Echó un vistazo para asegurarse de que estaba solo, de que las criaturas que habían encendido aquella fogata se habían marchado hacía rato. Luego se agachó y removió las cenizas con los dedos. Extrajo los restos de unas raíces torcidas, calcinadas y crujientes, de la pequeña pila y las frotó en sus manos para examinarlas. A continuación, frunciendo el entrecejo, empezó a buscar de nuevo entre los rescoldos, al tiempo que apartaba las cenizas a un lado con impaciencia. Cerró la mano en torno a algo y contuvo la respiración: el pétalo de una flor, mustio e inerte. Se lo llevó a la nariz. El aroma confirmó sus peores temores: bajo el fuerte olor al humo de la madera, todavía percibía la persistente fragancia de campanillas.

Se puso de pie, restregando los dedos sobre sus pantalones húmedos con nerviosismo. En cierta ocasión, siendo todavía un niño en el poblado de Nankoweap, vio algo horrible: un hombre muy viejo, un hombre malo, comiendo la flor prohibida del estramonio. El hombre había montado en cólera a causa de los efectos de la droga, destrozándolo todo a su paso violentamente, con una fuerza antinatural e inhumana. Habían hecho falta media docena de hombres jóvenes del pueblo para reducirle.
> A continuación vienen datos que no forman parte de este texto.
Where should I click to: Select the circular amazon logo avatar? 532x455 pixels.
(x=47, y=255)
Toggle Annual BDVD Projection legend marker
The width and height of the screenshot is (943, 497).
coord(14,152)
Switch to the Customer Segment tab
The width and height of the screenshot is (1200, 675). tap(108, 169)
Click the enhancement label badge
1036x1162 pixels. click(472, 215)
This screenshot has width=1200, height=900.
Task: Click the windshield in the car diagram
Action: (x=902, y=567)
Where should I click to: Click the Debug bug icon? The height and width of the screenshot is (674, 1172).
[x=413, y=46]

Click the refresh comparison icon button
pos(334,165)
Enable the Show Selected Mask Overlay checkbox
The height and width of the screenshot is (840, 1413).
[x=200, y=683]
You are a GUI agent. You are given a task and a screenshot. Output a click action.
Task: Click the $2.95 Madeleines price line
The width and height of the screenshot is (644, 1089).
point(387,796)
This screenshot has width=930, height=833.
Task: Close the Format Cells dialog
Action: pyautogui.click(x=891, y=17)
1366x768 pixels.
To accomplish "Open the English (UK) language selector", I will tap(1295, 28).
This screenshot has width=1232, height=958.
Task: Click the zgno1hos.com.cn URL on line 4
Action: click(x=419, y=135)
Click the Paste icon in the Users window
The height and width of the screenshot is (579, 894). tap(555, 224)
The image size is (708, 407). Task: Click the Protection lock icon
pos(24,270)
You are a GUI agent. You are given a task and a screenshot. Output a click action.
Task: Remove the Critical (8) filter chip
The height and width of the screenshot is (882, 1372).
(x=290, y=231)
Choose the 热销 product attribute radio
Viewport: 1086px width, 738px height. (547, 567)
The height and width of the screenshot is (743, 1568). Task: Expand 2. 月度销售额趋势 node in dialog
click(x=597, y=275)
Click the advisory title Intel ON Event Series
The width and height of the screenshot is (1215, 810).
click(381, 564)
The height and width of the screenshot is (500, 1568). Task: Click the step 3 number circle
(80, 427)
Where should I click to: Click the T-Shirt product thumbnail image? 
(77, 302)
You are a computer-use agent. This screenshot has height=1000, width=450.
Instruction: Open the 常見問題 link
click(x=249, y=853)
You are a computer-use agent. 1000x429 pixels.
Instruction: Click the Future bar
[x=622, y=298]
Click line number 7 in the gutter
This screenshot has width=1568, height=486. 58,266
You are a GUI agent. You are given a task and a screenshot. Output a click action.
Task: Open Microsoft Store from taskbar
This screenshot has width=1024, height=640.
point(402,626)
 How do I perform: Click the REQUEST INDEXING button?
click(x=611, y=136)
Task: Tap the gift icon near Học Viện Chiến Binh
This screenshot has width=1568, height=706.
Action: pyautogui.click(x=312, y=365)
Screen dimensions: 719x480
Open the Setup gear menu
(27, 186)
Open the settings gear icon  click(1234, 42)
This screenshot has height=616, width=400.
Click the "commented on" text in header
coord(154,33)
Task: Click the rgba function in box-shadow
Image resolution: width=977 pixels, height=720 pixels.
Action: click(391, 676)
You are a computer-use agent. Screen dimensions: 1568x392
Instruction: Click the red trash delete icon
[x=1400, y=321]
Sin embargo, aquello era mucho peor. Las criaturas a las que estaba persiguiendo habían ingerido las flores de estramonio al estilo antiguo, al estilo maligno, mezclándolas con teonanácates, botones de pita e insectos prohibidos. El espíritu impuro se apoderaría de ellos, conferiría una fuerza sobrehumana a sus miembros y un frenesí asesino a sus mentes; los haría ajenos a su propio dolor o al dolor de los demás.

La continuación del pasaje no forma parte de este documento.